Zdaniem papieża, każdy powinien zadać sobie pytanie: „Jak podążam za Jezusem? Czy dobre uczynki, które robię, robię w ukryciu, czy lubię się przy tym pokazywać?".
„Próżny pasterz nie przynosi dobra Ludowi Bożemu" - podkreślił Franciszek, mówiąc o księżach i biskupach.
Następnie przestrzegł przed pokusą władzy. „W Kościele są karierowicze.
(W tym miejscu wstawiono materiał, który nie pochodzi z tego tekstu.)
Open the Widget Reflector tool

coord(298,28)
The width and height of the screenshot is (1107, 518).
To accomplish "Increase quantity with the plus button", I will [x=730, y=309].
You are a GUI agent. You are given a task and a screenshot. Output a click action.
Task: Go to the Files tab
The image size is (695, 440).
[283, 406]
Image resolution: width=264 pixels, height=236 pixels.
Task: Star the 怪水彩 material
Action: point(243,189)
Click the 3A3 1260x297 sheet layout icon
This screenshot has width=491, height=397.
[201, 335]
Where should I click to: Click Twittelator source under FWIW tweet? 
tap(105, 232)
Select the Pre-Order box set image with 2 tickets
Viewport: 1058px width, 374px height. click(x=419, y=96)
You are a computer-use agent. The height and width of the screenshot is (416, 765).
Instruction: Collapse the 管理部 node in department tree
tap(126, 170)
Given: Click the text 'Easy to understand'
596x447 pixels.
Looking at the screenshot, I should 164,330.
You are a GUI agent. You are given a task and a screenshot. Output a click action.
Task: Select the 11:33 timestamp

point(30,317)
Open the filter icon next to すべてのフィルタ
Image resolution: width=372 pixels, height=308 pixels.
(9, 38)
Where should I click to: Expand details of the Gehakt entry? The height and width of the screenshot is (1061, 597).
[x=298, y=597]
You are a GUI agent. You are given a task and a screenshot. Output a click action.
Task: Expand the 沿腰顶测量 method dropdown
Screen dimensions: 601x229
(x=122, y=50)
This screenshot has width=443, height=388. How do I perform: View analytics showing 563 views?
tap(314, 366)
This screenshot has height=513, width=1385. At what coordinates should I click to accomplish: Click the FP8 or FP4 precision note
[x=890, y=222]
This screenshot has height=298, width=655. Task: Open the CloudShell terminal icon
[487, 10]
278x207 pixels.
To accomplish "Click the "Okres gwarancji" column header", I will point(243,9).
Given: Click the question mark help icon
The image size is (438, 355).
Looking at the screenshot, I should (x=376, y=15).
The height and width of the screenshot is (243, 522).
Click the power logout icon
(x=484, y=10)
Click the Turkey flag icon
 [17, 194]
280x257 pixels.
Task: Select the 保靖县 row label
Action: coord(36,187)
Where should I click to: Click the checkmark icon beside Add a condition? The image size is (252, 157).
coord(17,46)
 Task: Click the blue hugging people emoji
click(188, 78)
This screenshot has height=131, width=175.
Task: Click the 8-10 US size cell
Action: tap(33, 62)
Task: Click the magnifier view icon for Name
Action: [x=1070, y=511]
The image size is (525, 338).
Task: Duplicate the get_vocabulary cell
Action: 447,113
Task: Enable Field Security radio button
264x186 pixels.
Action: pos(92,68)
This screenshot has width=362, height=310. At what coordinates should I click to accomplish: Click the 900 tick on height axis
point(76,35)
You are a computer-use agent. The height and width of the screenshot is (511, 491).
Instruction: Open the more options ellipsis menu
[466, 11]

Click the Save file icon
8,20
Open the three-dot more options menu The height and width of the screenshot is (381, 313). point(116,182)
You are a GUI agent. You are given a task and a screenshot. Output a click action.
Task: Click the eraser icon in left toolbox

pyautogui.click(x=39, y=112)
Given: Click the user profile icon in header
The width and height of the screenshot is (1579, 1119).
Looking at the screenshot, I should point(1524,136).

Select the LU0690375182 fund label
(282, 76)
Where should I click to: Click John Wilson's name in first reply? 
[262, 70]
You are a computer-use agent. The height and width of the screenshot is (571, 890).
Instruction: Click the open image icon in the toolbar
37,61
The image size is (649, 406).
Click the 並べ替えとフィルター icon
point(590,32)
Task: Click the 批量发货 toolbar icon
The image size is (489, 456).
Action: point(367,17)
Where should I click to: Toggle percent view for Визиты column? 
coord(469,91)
Wielu jest takich, którzy pukają do drzwi Kościoła" - powiedział papież. Wykonał przy tym, pogwizdując, gest wspinania się po drabinie.
Następnie dodał z ironią: „Jeśli komuś podoba się taka wspinaczka po szczeblach kariery, niech idzie na północ i uprawia alpinizm; to jest zdrowsze".
„Ale nie wolno przychodzić do Kościoła, by się wspinać. Jezus gani karierowiczów, którzy dążą do władzy" - oświadczył Franciszek.
Jako trzecią pokusę wymienił pieniądze: „Ci, którzy dla pieniędzy idą za Jezusem, chcą odnieść finansowe korzyści w parafii, diecezji, we wspólnocie chrześcijańskiej, w szpitalu, szkole".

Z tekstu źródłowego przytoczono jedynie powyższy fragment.